Et certains, je pense, ont franchi la ligne pour devenir de véritables cognitohazards. Bien qu’ils ne soient peut-être dangereux que pour ceux qui sont susceptibles de se faire détourner leur attention, la compulsion semble réelle.

Un type de jeu en est un exemple : les « clickers » ou les jeux « oisifs », comme le très acclamé Universal Paperclips, condensent les mécanismes de récompense d’un jeu à leurs structures les plus simples. Appelés ainsi parce qu’ils se jouent presque littéralement tout seuls, les jeux oisifs présentent un éventail éblouissant de minuteries, de comptes à rebours et de mises à niveau, et offrent constamment une percée, une amélioration ou une efficacité à quelques secondes seulement. J’y ai perdu des journées entières de productivité, comme beaucoup d’autres.

Un autre type de contenu, ce que j’ai commencé à appeler les « vidéos domino », est l’équivalent non interactif d’un jeu oisif.
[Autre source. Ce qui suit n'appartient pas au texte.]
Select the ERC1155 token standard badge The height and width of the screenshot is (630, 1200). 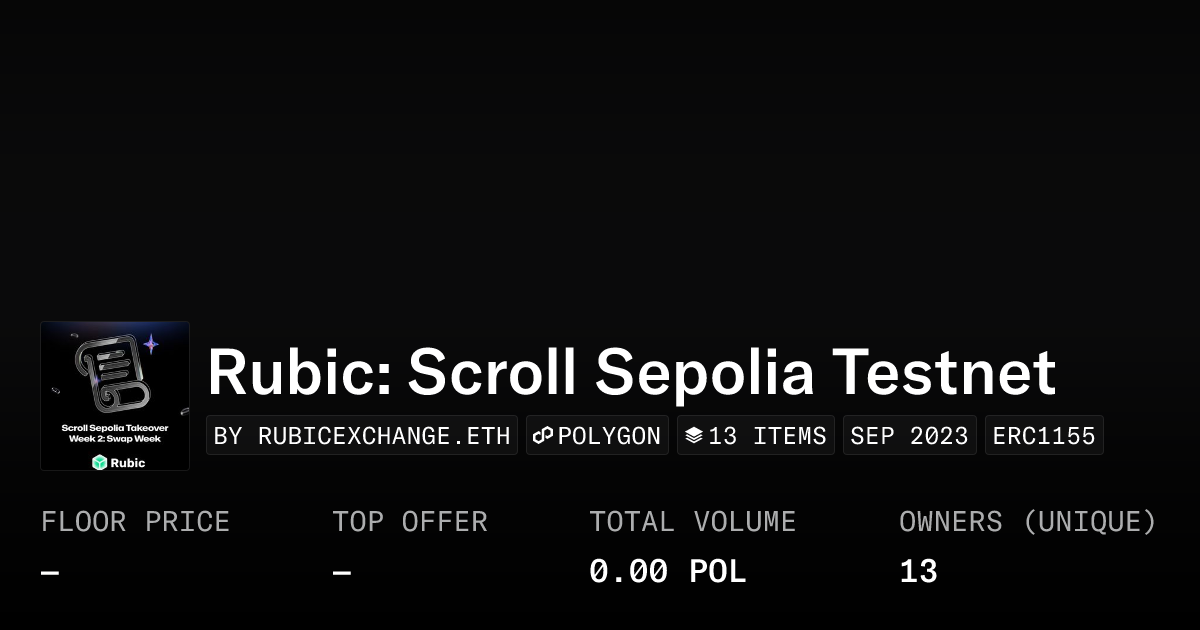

Une vidéo d’un processus qui se déroule de manière ordonnée, mais pas tout à fait prévisible, vous attire et vous entraîne dans une compulsion inexorable à regarder jusqu’à la fin. Parfois, c’est littéralement un domino ; d’autres fois, il peut s’agir de quelqu’un qui nettoie méthodiquement un tapis ou qui épile un pull. Parfois, le processus peut même ne jamais se terminer ; « Pong wars » est un « jeu » de Breakout généré automatiquement, avec deux balles menaçant chacune d’envahir l’espace de l’autre. Il ne se termine jamais, mais vous le regarderez plus longtemps qu’il n’en vaut la peine.

Il est possible que ce soit le pire. Il se peut qu’il y ait quelque chose d’intrinsèquement rebutant dans les véritables capteurs d’attention, ce qui signifie que l’envie de les fixer alors que le processus se déroule sera toujours contrecarrée par la honte ou le dégoût d’avoir perdu son temps.

Mais qu’en est-il si ce n’est pas le cas ? À quoi ressemblerait la situation si l’IA générative était lâchée sur les médias sociaux pour capter véritablement l’attention à une échelle industrielle ? Si le conseil que les parents donnent aux jeunes enfants n’était pas seulement de faire attention à qui ils parlent sur internet, mais aussi à ce qu’ils regardent ?

Tout est science-fiction jusqu’à ce que ce soit la réalité.